Se nos advierte con claridad que no debemos amar el mundo, ni las cosas que están en el mundo, por la sencilla razón de que el amor hacia el mundo no es compatible con el amor para con el Padre. Todo lo que el mundo tiene para ofrecernos puede ser descrito como los deseos de la carne, la codicia de los ojos, y la soberbia de la vida. Los deseos de la carne se refiere a los apetitos corporales sensuales que proceden de nuestra malvada naturaleza. La codicia de los ojos se aplica a los malvados deseos que pueden surgir de lo que vemos. La sobervia de la vida es una imía ambición de propia exhibición y de propia gloria. Estos tres elementos de mundanalidad se ilustran en el pecado de Eva. El árbol era bueno para comer; esto es los deseos de la carne.
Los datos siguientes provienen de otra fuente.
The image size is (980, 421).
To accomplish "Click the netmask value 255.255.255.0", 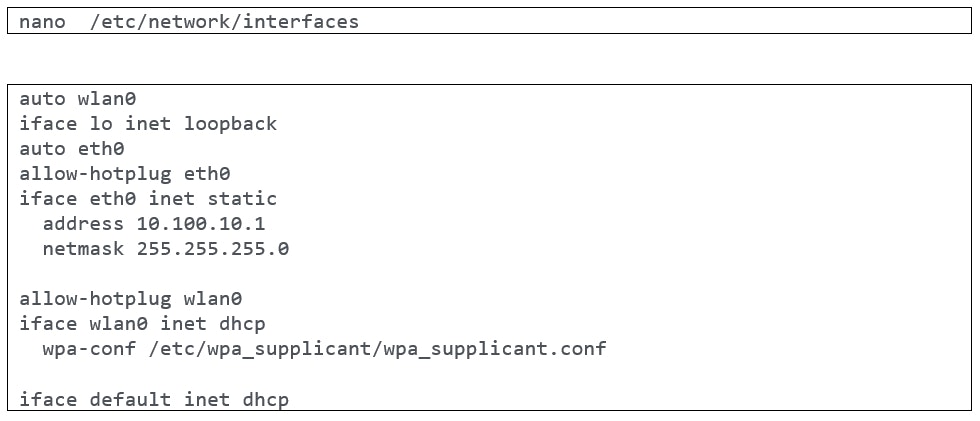I will pos(213,249).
Era agradable a los ojos; esto es la codicia de los ojos. Era un árbol codiciable para alcanzar sabiduría; esto describe la soberbia de la vida.
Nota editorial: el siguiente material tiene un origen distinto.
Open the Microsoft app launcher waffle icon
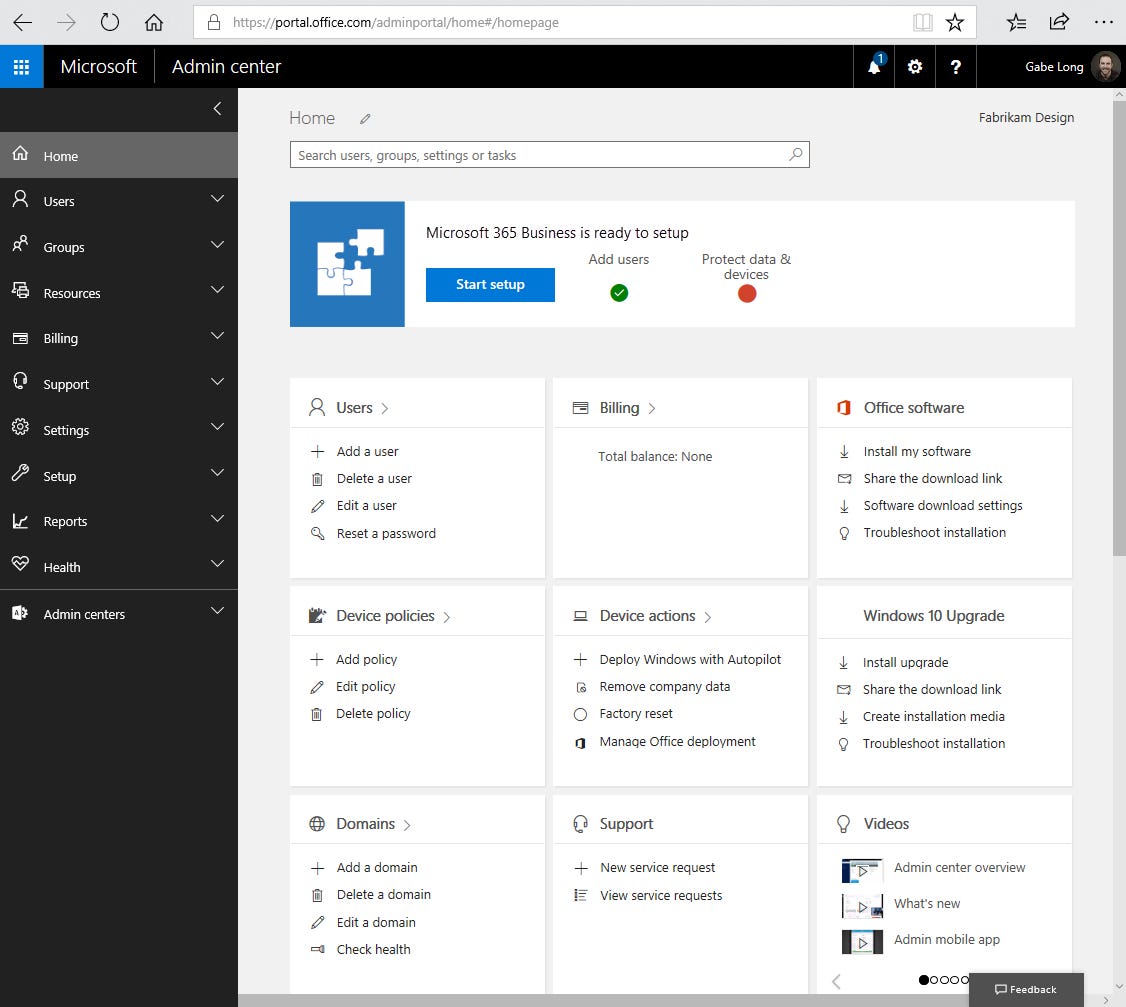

Así como el diablo se opone a Cristo y la carne es antagonista del Espíritu, así el mundo es contrario al Padre. Los apetitos, la avaricia y la ambición, todo esto no proviene del Padre, sino que tiene su origen en las cosas pasajeras. El corazón humano nunca puede hallar satisfacción en cosas.
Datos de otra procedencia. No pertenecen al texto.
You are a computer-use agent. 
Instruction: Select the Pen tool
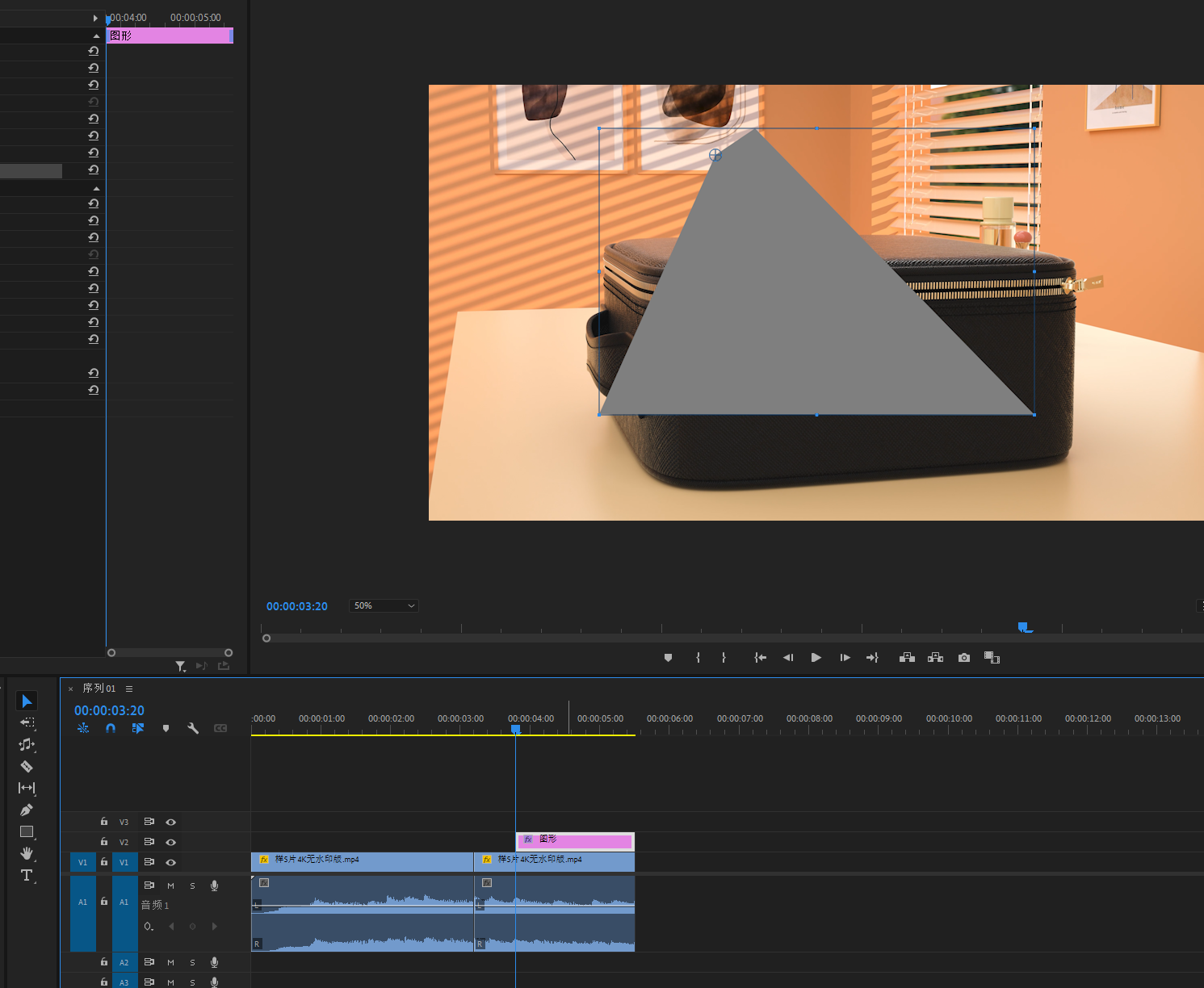[27, 810]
El mundo pasa, y sus deseos. Cuando un banco está en peligro de quiebra, la gente inteligente no va a depositar su dinero allá. Cuando los cimientos se resquebrajan, los constructores inteligentes no prosiguen. Concentrarse en este mundo es como poner en orden las sillas de la cubierta del Titanic. Así, las personas inteligentes no viven para un mundo que se está desvaneciendo. Es la voluntad de todo aquello que pasa. Este, de pasada, fue el versículo que marcó la vida de D.L.Moody, el gran evangelista, y está inscrito en su lápida: "El que hace la voluntad de Dios permanece para siempre".